**Required task:** Can you print every one of the entries below line for line, without a single change, and leave the pictures out?

--

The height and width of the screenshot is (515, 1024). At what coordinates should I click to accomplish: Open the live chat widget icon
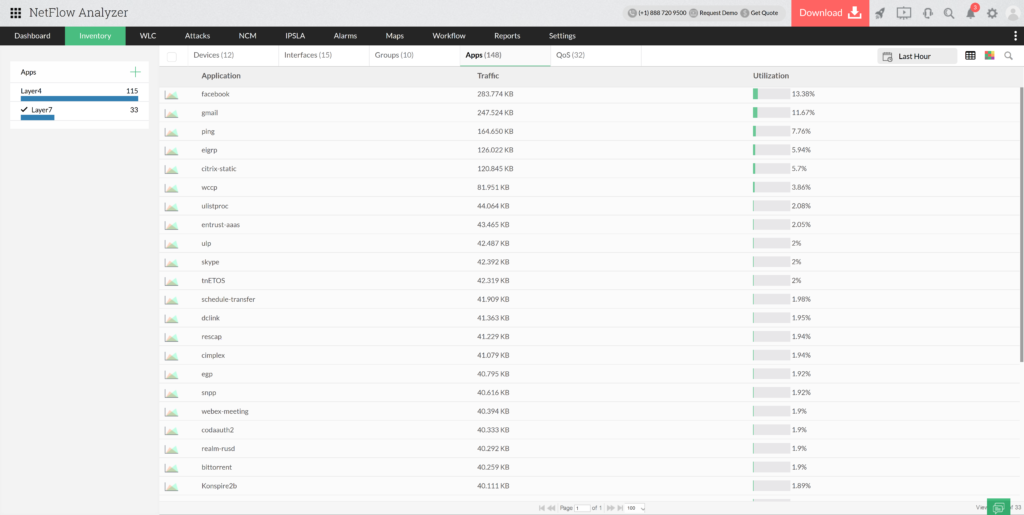coord(997,507)
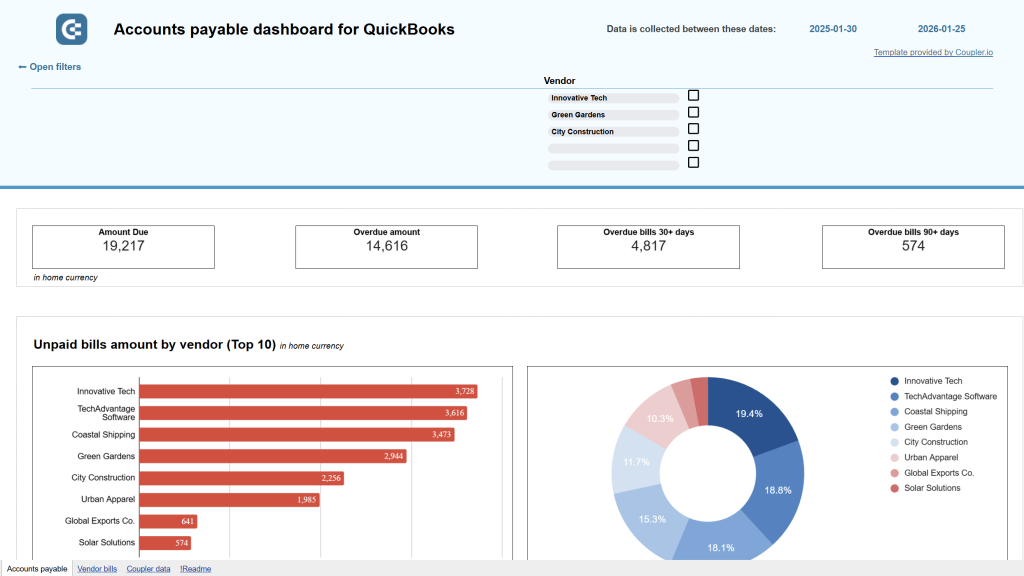This screenshot has height=576, width=1024.
Task: Check the Innovative Tech vendor filter
Action: (693, 97)
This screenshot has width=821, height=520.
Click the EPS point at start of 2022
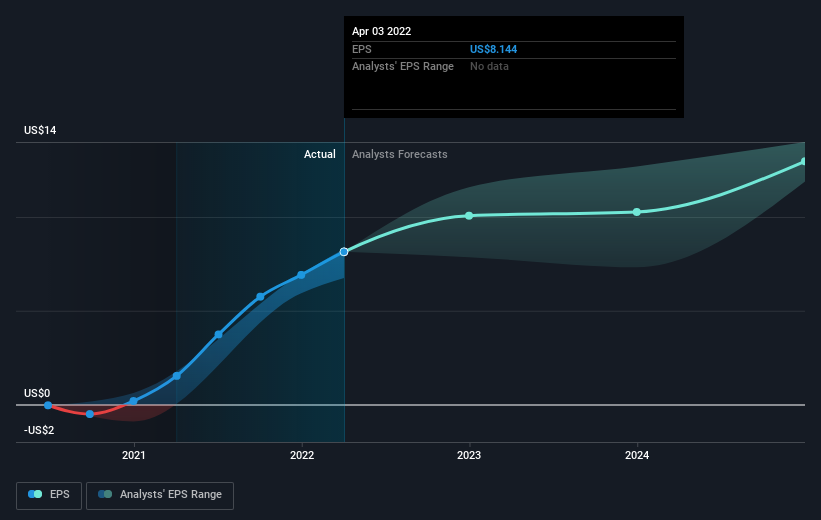(x=301, y=275)
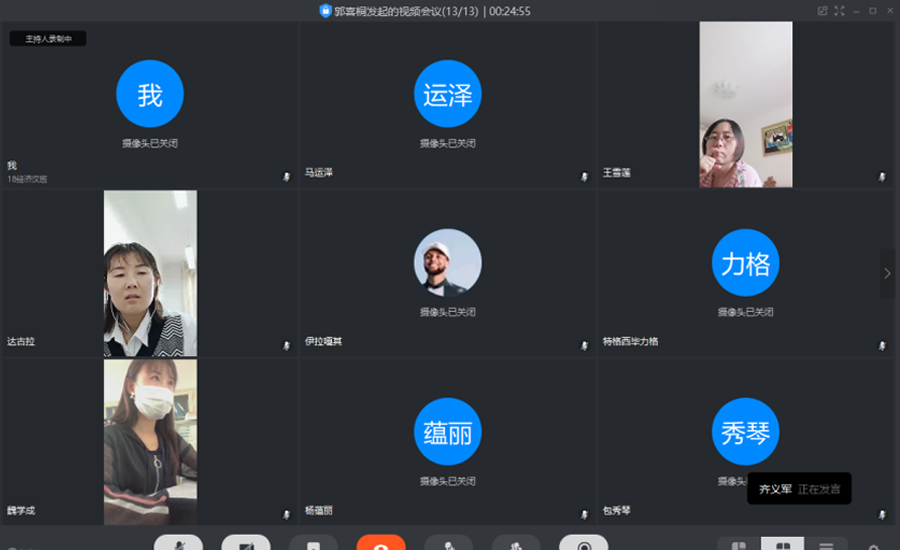Toggle microphone mute in bottom toolbar
The image size is (900, 550).
178,543
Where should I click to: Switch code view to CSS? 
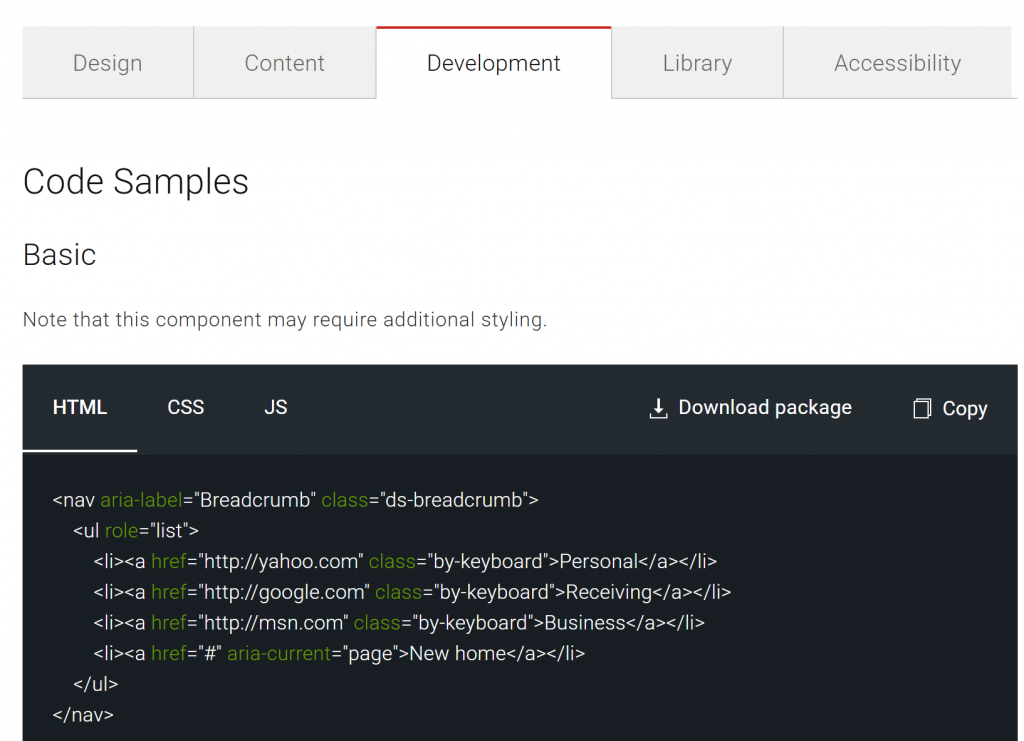point(186,408)
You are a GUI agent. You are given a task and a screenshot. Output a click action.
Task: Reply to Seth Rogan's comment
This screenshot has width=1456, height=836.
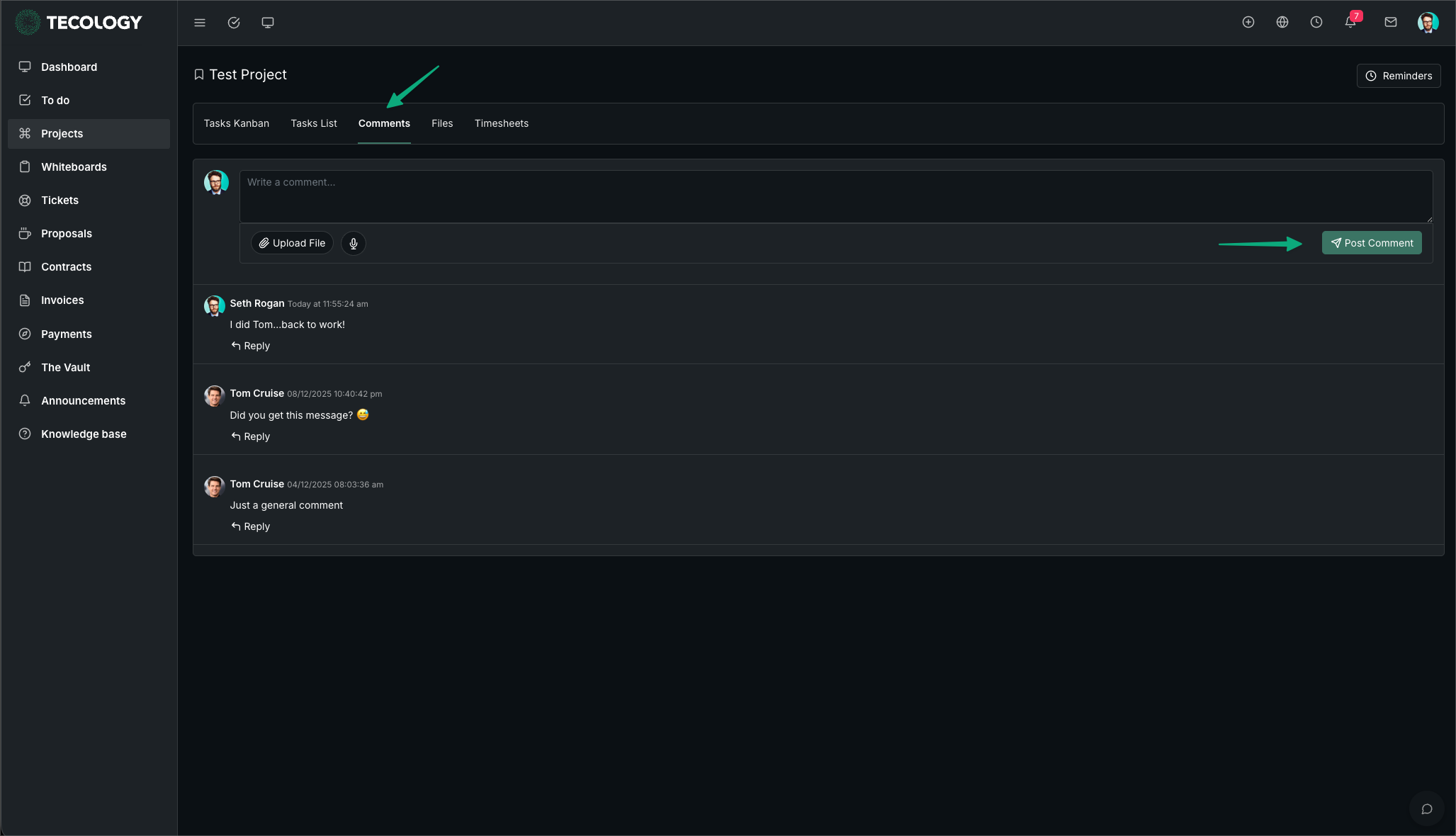(x=251, y=346)
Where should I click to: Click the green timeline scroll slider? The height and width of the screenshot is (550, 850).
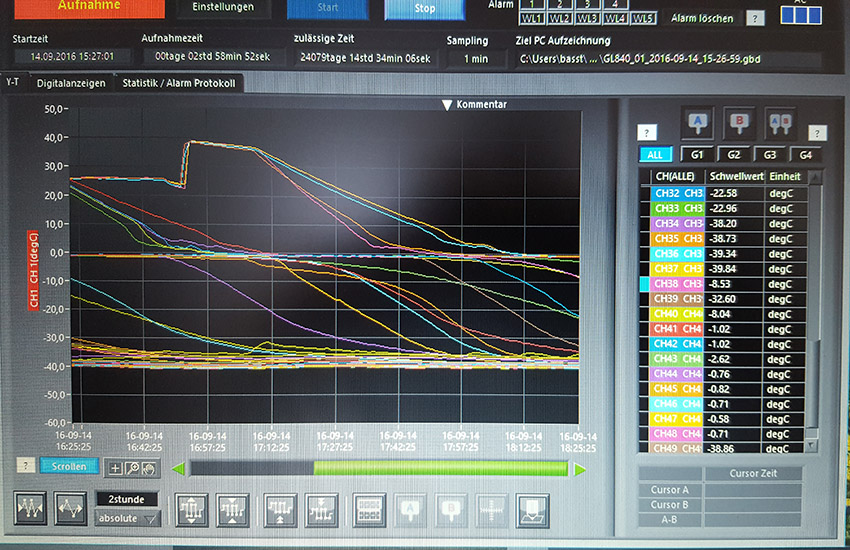440,468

--

**Finished task:**
The height and width of the screenshot is (515, 1024). At what coordinates should I click to accomplish: Open the live chat widget icon
coord(997,507)
This screenshot has height=576, width=1024.
Task: Check the Innovative Tech vendor filter
Action: (693, 97)
This screenshot has width=821, height=520.
Click the EPS point at start of 2022
(x=301, y=275)
Toggle microphone mute in bottom toolbar
The image size is (900, 550).
178,543
Where should I click to: Switch code view to CSS? 
point(186,408)
You are a GUI agent. You are given a task and a screenshot. Output a click action.
Task: Reply to Seth Rogan's comment
This screenshot has width=1456, height=836.
(x=251, y=346)
Where should I click to: Click the green timeline scroll slider? The height and width of the screenshot is (550, 850).
440,468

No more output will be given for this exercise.